Selection ::

..............................

# 10 gallon moss tank



## whitetiger61 (Aug 2, 2011)

Thought i would post up my 10 gallon moss tank.this is setup of mainly mosses, with the exception of a small area of HC (dwarf baby tears) and some DHG i couldnt get myself to throw out.

Mosses include
1) Fissidens Fontonous
2) Fissidens sp
3) Xmas moss
4) Singapore moss (thanks Susan)
5) and soon to be java moss (i had this in the tank but took it out for a shrimp tank im setting up)

Now for the pics.



















its still growing in but im happy with it for now..and yes im working on a background..lol

Rick


----------



## whitetiger61 (Aug 2, 2011)

wow i need to figure out the balance on this camera..tank does'nt look that yellow in person and plants look nice and green. Going to the Photography section now..lol

Rick


----------



## congar15 (Dec 6, 2011)

Thats very nice looking. Are you going to put any fish in there?


----------



## whitetiger61 (Aug 2, 2011)

congar15 said:


> Thats very nice looking. Are you going to put any fish in there?


there are fish in there

7 celestial pearl danio's
1 female apistogramma cacatuoides (just until i get my 50 breeder fixed)..so far no aggression from the apisto
thanks

Rick


----------



## jbrown5217 (Nov 9, 2011)

looking good


----------



## Summer (Oct 3, 2011)

Looks awesome rick!


----------



## congar15 (Dec 6, 2011)

Do you like your celestial pearl danios? Where did you get them and how much did you pay for them? I really like the look of them and want to get a school for my new 55g setup.


----------



## whitetiger61 (Aug 2, 2011)

I love these little guys..planning on getting somemore..i got them at my lfs for 6 for $26.00..very nice fish..they are a little skittish when you first get them but once they get used to you they are fine..thanks everyone for the compliments..

Rick


----------



## congar15 (Dec 6, 2011)

Alright cool, I'll keep an eye out. Thanks, congrats on the tank BTW


----------



## ShrimpDiver (Sep 28, 2011)

..............................

Records shown ::
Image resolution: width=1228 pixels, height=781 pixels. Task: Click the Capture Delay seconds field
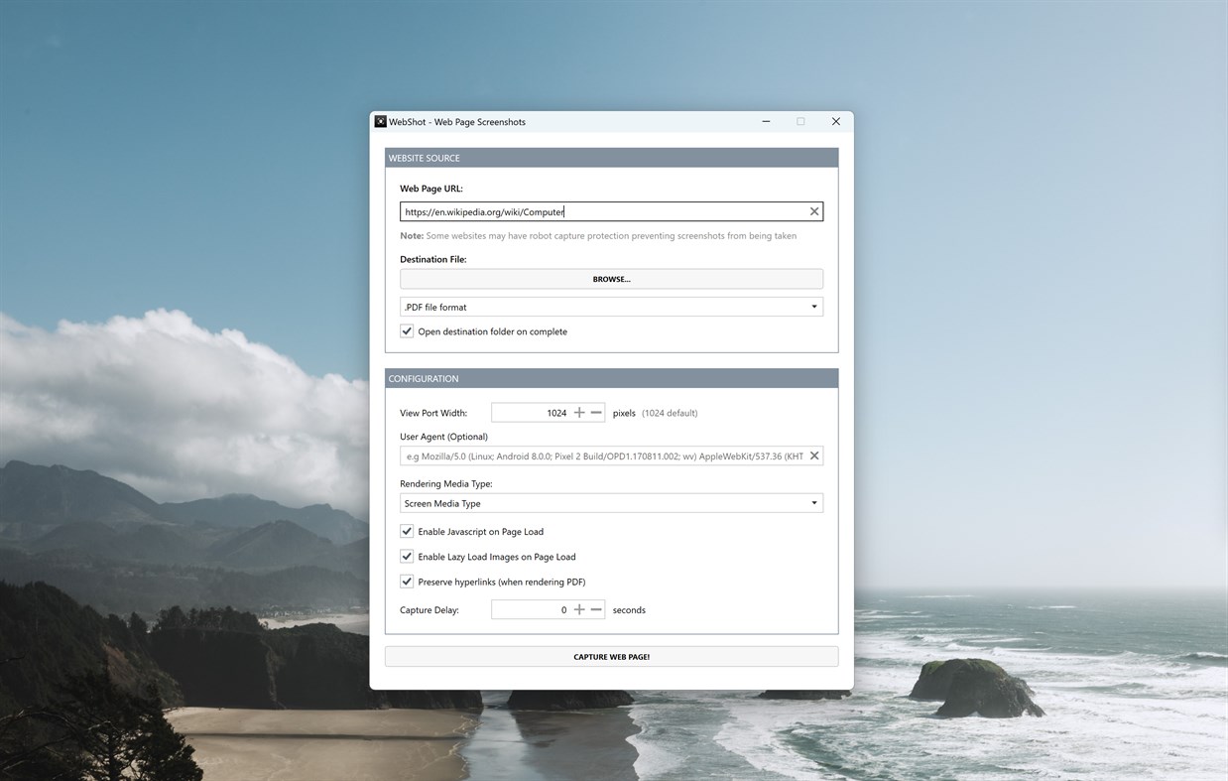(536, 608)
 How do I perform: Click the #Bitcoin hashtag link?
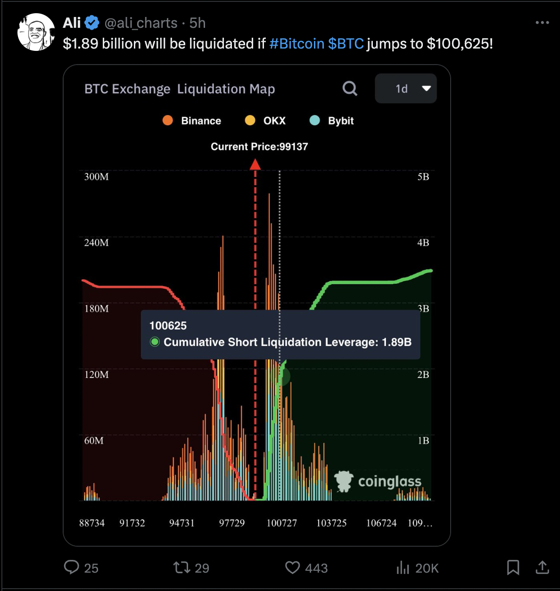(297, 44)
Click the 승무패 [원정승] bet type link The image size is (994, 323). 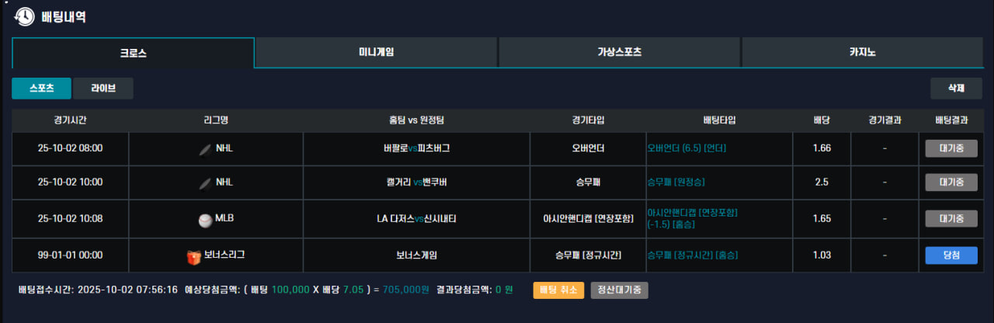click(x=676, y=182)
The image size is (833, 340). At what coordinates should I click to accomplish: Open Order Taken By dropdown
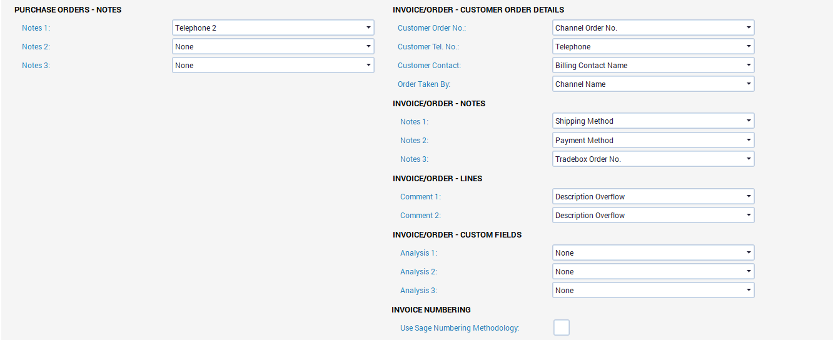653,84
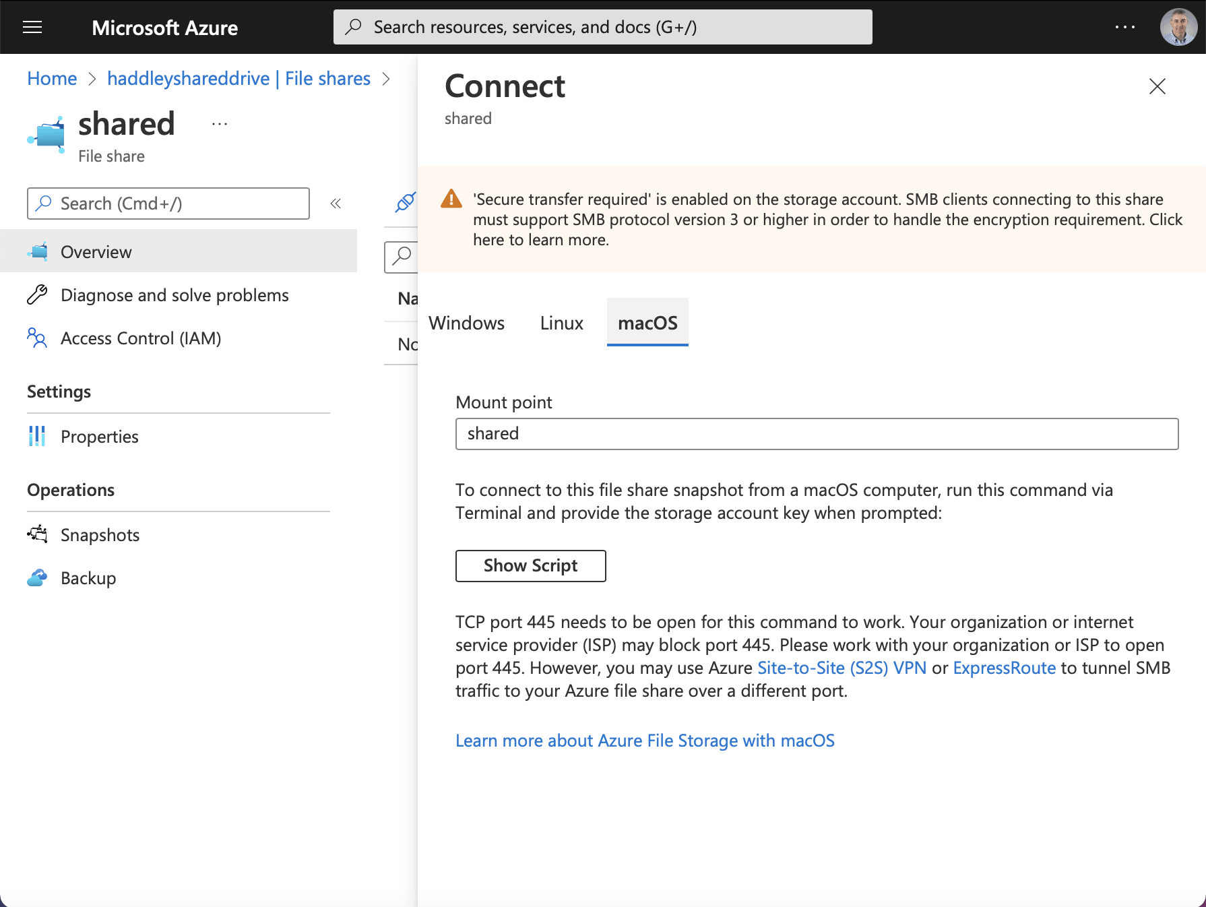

..............................

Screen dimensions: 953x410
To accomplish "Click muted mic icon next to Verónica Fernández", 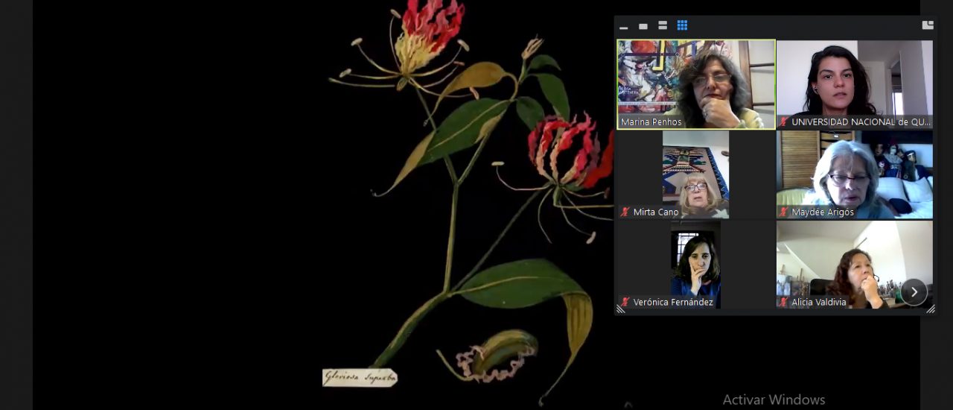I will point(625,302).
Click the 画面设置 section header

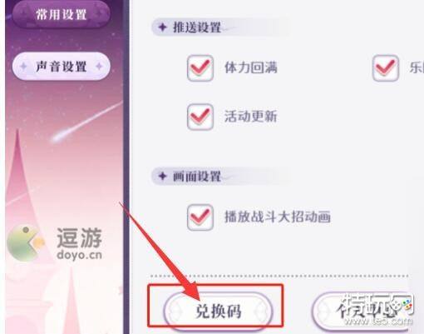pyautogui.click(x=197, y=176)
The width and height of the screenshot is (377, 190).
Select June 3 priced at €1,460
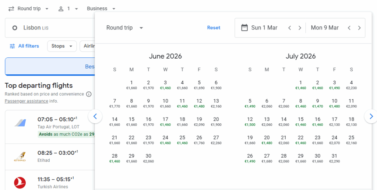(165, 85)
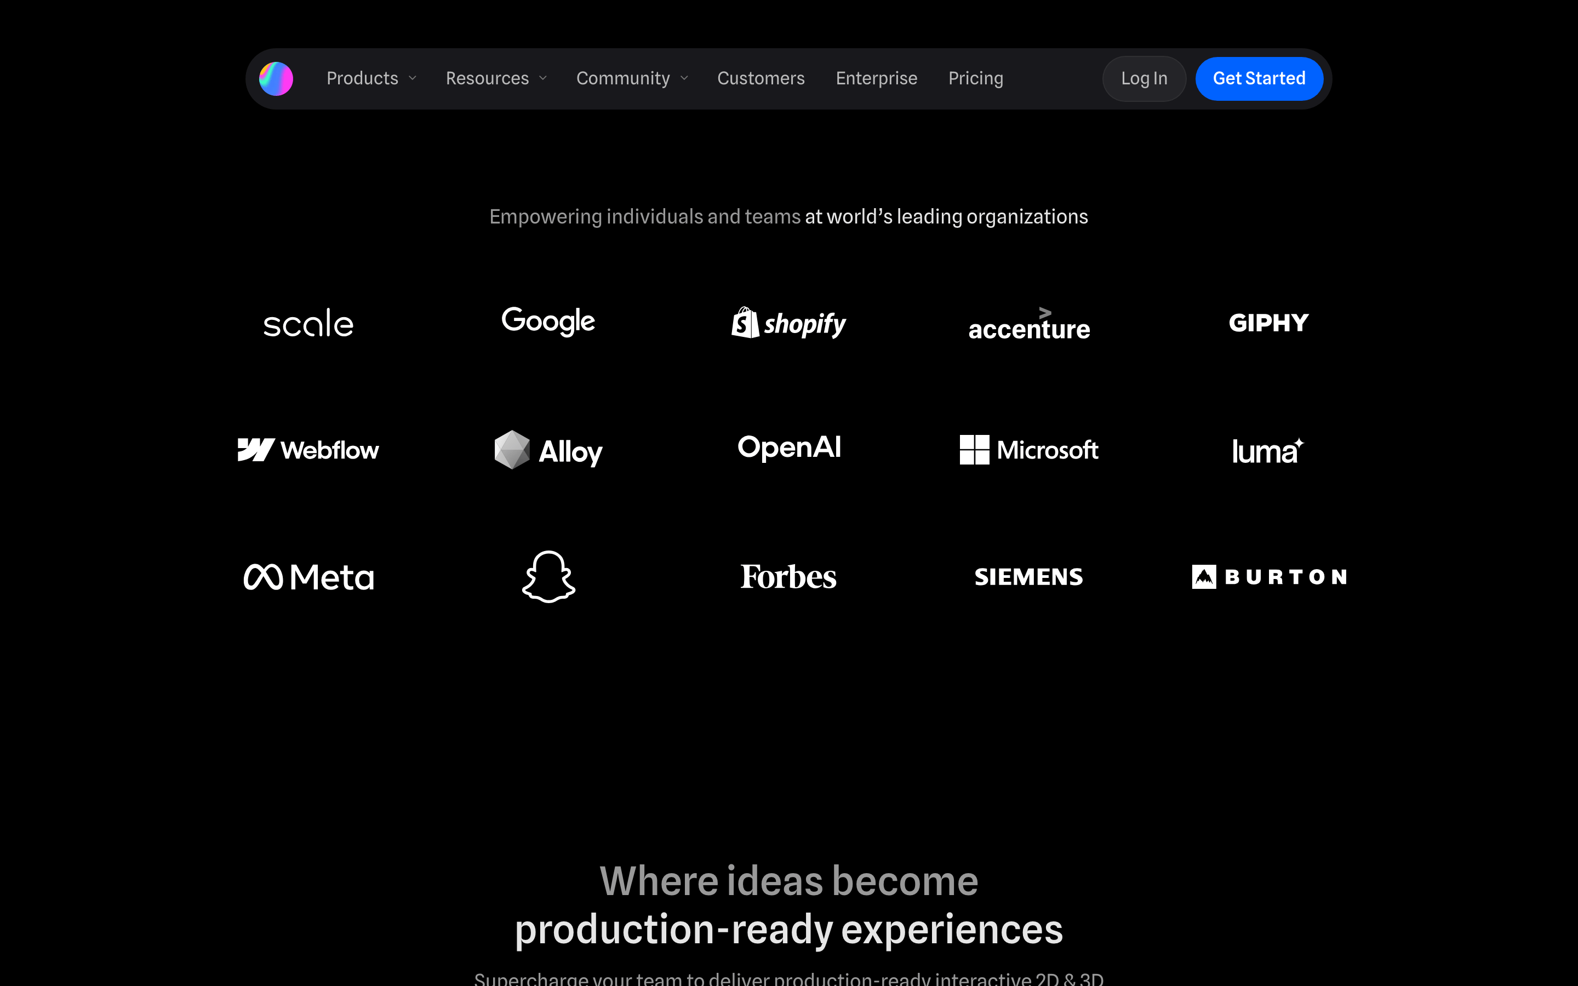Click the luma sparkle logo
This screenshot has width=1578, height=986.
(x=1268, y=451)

..............................

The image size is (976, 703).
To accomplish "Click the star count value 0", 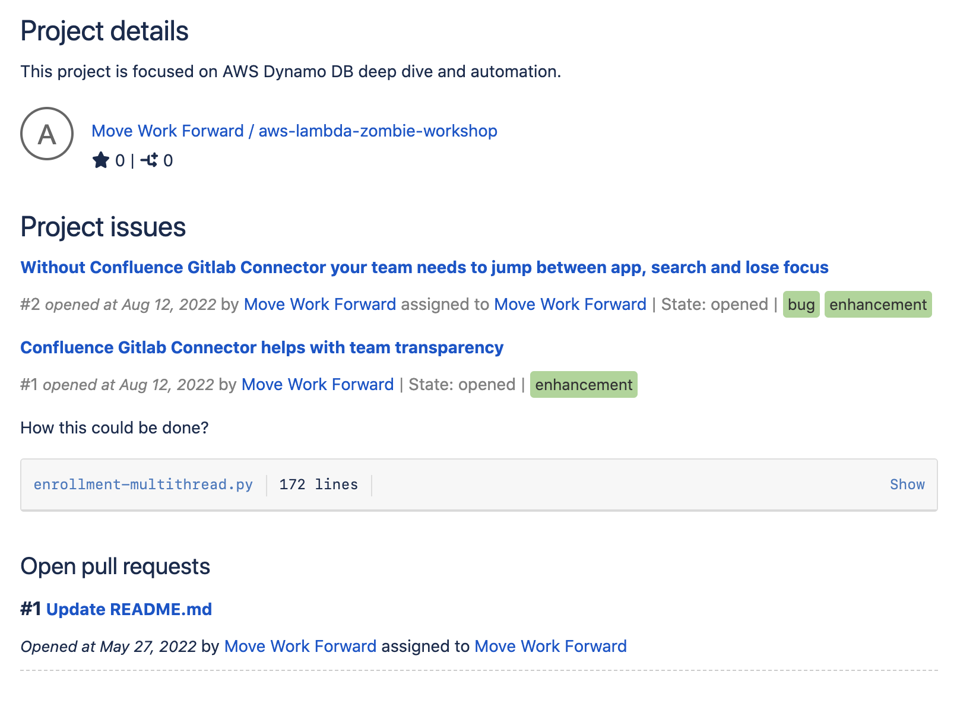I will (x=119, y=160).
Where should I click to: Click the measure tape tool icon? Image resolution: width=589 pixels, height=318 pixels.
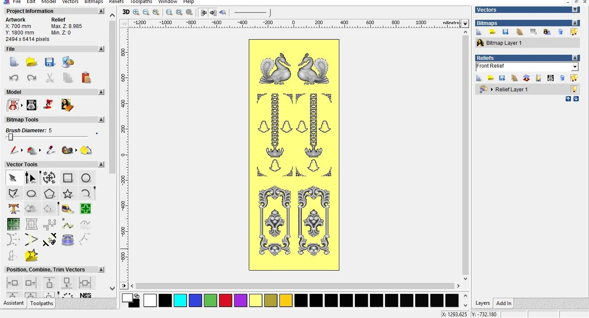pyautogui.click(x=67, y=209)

..............................

Tasks ::
(1) Pick out every line of the entries that contains the string "screenshot", matching case exactly.
(2) Write the next part of the moss tank thread, picking up after its final line.
The moss tank thread and the entries are unrelated to each other.

Exercise results ::
(1)
The width and height of the screenshot is (377, 190).
This screenshot has width=1578, height=986.

(2)
Oh awesome! I love the little rock circle!


----------



## whitetiger61 (Aug 2, 2011)

ShrimpDiver said:


> Oh awesome! I love the little rock circle!


Thanks..adding some more moss today ..i will update pics when im finished.

Rick


----------



## snail (Aug 6, 2010)

Looks nice, I love CPDs but haven't done all that well with them. Planted tanks often look at their best when you take the pic at night with just the tank light on and no flash. It works best with a tripod but you might be able to do it by just keeping the camera really still or resting it on something.


----------



## Rob72 (Apr 2, 2011)

cool as can be rick


----------



## whitetiger61 (Aug 2, 2011)

Rob72 said:


> cool as can be rick


thanks rob and snail..i will try the night shots and see if that works better.

Rick


----------



## Mr_Pat (Apr 13, 2010)

Let me know when your gonna go get pearls .. Fantastic fins didnt have any for sale and i haven't seen them anywhere else..


----------



## whitetiger61 (Aug 2, 2011)

Mr_Pat said:


> Let me know when your gonna go get pearls .. Fantastic fins didnt have any for sale and i haven't seen them anywhere else..


Will probably pick them up friday...

Rick


----------



## whitetiger61 (Aug 2, 2011)

New pics coming tomorrow..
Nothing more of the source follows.